CHIRAG GOYAL 24 Jun, 2021 • 7 min read

This article was published as a part of the Data Science Blogathon

Introduction

This article is part of an ongoing blog series on Natural Language Processing (NLP). In the previous article, we discussed some basic concepts related to syntactic analysis. In that article, we covered concepts such as parsing, parse trees, and parsers, etc. But we not discussed the concept of grammar in that article. So, In continuation to that article, we will complete a Syntactic analysis in this article.

So, In this article, we will deep dive into the concept of Grammar with its types that are heavily used while we working on the level of Syntactic Analysis in NLP.

This is part-12 of the blog series on the Step by Step Guide to Natural Language Processing.

1. What is Grammar?

2. Different Types of Grammar in NLP

Context-Free Grammar (CFG)
Constituency Grammar (CG)
Dependency Grammar (DG)

What is Grammar?

Grammar is defined as the rules for forming well-structured sentences.

While describing the syntactic structure of well-formed programs, Grammar plays a very essential and important role. In simple words, Grammar denotes syntactical rules that are used for conversation in natural languages.

The theory of formal languages is not only applicable here but is also applicable in the fields of Computer Science mainly in programming languages and data structures.

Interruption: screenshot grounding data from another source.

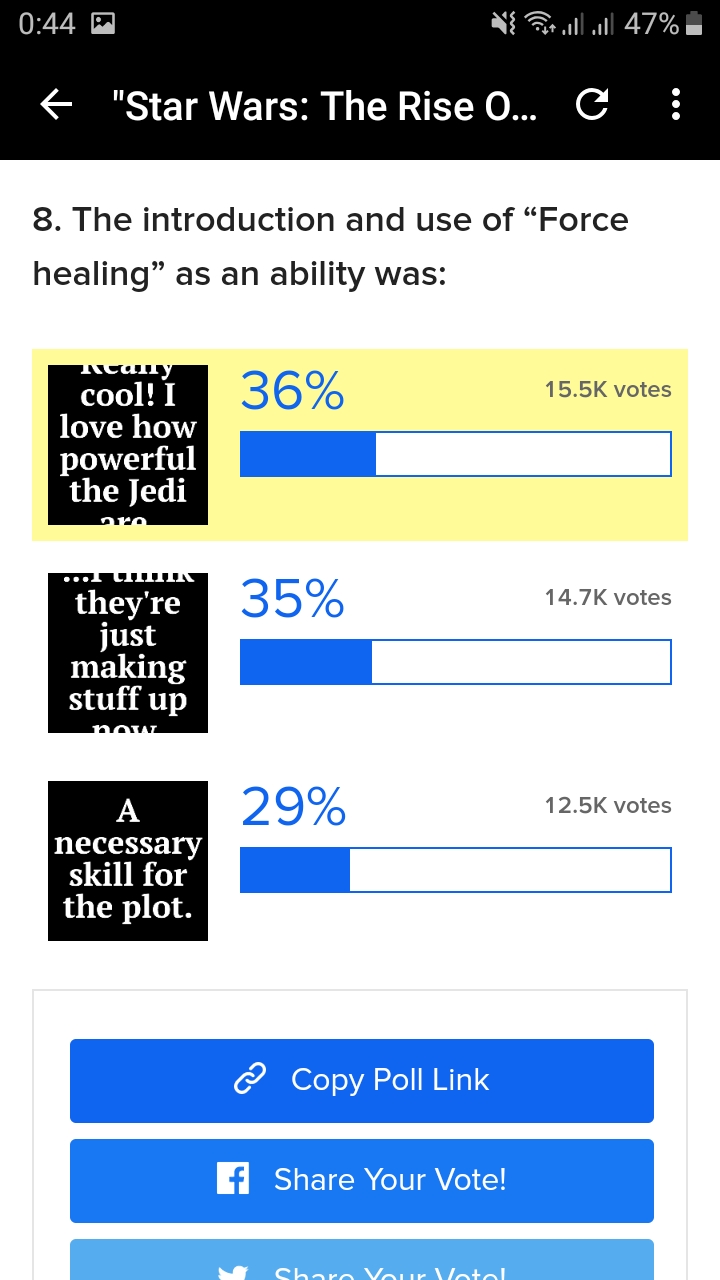Tap the battery icon in status bar
Image resolution: width=720 pixels, height=1280 pixels.
(694, 24)
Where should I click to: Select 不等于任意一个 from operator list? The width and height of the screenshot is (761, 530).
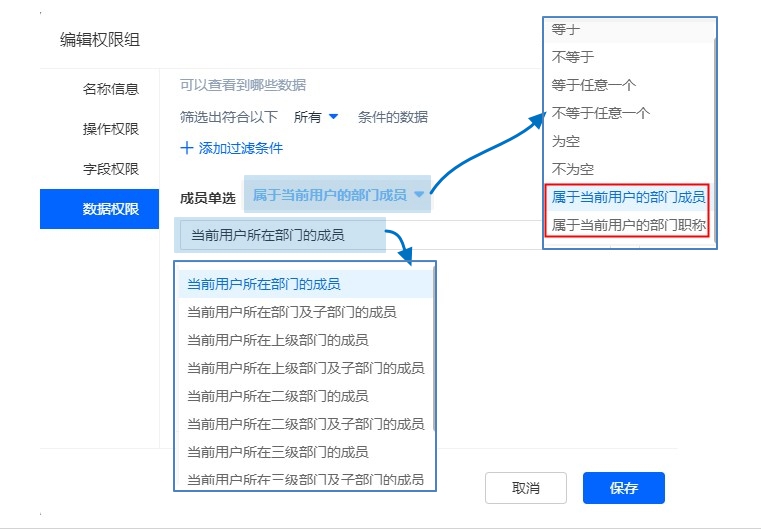tap(601, 113)
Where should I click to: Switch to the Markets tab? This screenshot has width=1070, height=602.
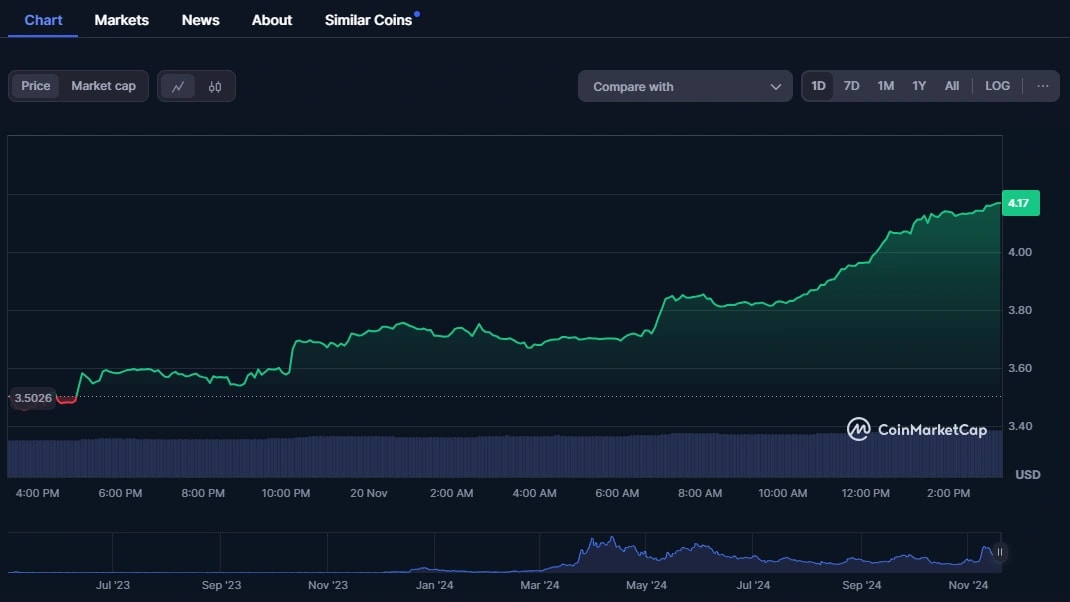(121, 20)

For Example, in the ‘C’ programming language, the precise grammar rules state how functions are made with the help of lists and statements.

Mathematically, a grammar G can be written as a 4-tuple (N, T, S, P) where,

N or V_N = set of non-terminal symbols, or variables.

T or ∑ = set of terminal symbols.

S = Start symbol where S ∈ N

P = Production rules for Terminals as well as Non-terminals.

It has the form α → β, where α and β are strings on V_N ∪ ∑ and at least one symbol of α belongs to V_N

Context-Free Grammar (CFG)

A context-free grammar, which is in short represented as CFG, is a notation used for describing the languages and it is a superset of Regular grammar which you can see from the following diagram:

Grammar in NLP CFG

Image Source: Google Images

CFG consists of a finite set of grammar rules having the following four components

Set of Non-Terminals
Set of Terminals
Set of Productions
Start Symbol

Set of Non-terminals

It is represented by V. The non-terminals are syntactic variables that denote the sets of strings, which helps in defining the language that is generated with the help of grammar.

Set of Terminals

It is also known as tokens and represented by Σ. Strings are formed with the help of the basic symbols of terminals.

Set of Productions

It is represented by P. The set gives an idea about how the terminals and nonterminals can be combined. Every production consists of the following components:

Non-terminals,
Arrow,
Terminals (the sequence of terminals).

The left side of production is called non-terminals while the right side of production is called terminals.

Start Symbol

The production begins from the start symbol. It is represented by symbol S. Non-terminal symbols are always designated as start symbols.

Constituency Grammar (CG)

It is also known as Phrase structure grammar. It is called constituency Grammar as it is based on the constituency relation. It is the opposite of dependency grammar.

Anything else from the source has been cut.